#### EXERCISE GOAL:
Word for word, repeat each line of the listing below.

#### RECORDS FOR PROCESSING:
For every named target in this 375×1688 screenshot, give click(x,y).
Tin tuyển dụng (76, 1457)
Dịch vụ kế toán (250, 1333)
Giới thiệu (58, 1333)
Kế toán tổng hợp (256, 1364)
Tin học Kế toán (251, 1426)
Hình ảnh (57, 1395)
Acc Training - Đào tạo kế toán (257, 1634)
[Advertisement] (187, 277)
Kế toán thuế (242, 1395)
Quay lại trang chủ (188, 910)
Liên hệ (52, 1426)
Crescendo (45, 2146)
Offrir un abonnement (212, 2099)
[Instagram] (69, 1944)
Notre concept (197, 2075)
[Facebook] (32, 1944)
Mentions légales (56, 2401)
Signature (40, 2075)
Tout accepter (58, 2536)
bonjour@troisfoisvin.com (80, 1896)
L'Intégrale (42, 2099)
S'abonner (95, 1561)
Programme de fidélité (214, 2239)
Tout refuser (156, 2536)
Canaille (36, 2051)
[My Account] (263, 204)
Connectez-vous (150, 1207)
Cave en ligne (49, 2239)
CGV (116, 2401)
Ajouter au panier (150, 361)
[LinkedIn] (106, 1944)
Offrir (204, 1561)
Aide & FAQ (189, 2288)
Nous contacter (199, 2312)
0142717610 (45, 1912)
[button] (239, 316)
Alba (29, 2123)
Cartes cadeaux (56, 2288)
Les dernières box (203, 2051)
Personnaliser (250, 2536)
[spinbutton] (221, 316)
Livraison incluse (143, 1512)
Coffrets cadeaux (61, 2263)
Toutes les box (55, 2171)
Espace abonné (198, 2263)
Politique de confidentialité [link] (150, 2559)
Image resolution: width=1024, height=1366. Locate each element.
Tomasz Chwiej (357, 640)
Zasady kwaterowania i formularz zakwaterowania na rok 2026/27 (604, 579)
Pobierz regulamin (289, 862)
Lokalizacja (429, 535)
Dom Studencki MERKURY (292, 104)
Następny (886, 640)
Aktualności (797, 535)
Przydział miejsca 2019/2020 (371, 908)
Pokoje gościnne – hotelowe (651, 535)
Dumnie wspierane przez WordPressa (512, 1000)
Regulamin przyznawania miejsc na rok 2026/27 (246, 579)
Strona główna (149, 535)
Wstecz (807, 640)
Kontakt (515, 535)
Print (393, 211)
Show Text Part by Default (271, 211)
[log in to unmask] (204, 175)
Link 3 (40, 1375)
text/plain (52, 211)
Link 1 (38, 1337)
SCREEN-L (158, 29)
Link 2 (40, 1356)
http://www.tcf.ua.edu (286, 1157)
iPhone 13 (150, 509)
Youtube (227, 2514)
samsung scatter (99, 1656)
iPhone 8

#### RESULT OF THE EXERCISE:
For every named target in this 375×1688 screenshot, give click(x,y).
Tin tuyển dụng (76, 1457)
Dịch vụ kế toán (250, 1333)
Giới thiệu (58, 1333)
Kế toán tổng hợp (256, 1364)
Tin học Kế toán (251, 1426)
Hình ảnh (57, 1395)
Acc Training - Đào tạo kế toán (257, 1634)
[Advertisement] (187, 277)
Kế toán thuế (242, 1395)
Quay lại trang chủ (188, 910)
Liên hệ (52, 1426)
Crescendo (45, 2146)
Offrir un abonnement (212, 2099)
[Instagram] (69, 1944)
Notre concept (197, 2075)
[Facebook] (32, 1944)
Mentions légales (56, 2401)
Signature (40, 2075)
Tout accepter (58, 2536)
bonjour@troisfoisvin.com (80, 1896)
L'Intégrale (42, 2099)
S'abonner (95, 1561)
Programme de fidélité (214, 2239)
Tout refuser (156, 2536)
Canaille (36, 2051)
[My Account] (263, 204)
Connectez-vous (150, 1207)
Cave en ligne (49, 2239)
CGV (116, 2401)
Ajouter au panier (150, 361)
[LinkedIn] (106, 1944)
Offrir (204, 1561)
Aide & FAQ (189, 2288)
Nous contacter (199, 2312)
0142717610 (45, 1912)
[button] (239, 316)
Alba (29, 2123)
Cartes cadeaux (56, 2288)
Les dernières box (203, 2051)
Personnaliser (250, 2536)
[spinbutton] (221, 316)
Livraison incluse (143, 1512)
Coffrets cadeaux (61, 2263)
Toutes les box (55, 2171)
Espace abonné (198, 2263)
Politique de confidentialité [link] (150, 2559)
Image resolution: width=1024, height=1366. Locate each element.
Tomasz Chwiej (357, 640)
Zasady kwaterowania i formularz zakwaterowania na rok 2026/27 (604, 579)
Pobierz regulamin (289, 862)
Lokalizacja (429, 535)
Dom Studencki MERKURY (292, 104)
Następny (886, 640)
Aktualności (797, 535)
Przydział miejsca 2019/2020 (371, 908)
Pokoje gościnne – hotelowe (651, 535)
Dumnie wspierane przez WordPressa (512, 1000)
Regulamin przyznawania miejsc na rok 2026/27 (246, 579)
Strona główna (149, 535)
Wstecz (807, 640)
Kontakt (515, 535)
Print (393, 211)
Show Text Part by Default (271, 211)
[log in to unmask] (204, 175)
Link 3 (40, 1375)
text/plain (52, 211)
Link 1 (38, 1337)
SCREEN-L (158, 29)
Link 2 (40, 1356)
http://www.tcf.ua.edu (286, 1157)
iPhone 13 (150, 509)
Youtube (227, 2514)
samsung scatter (99, 1656)
iPhone 8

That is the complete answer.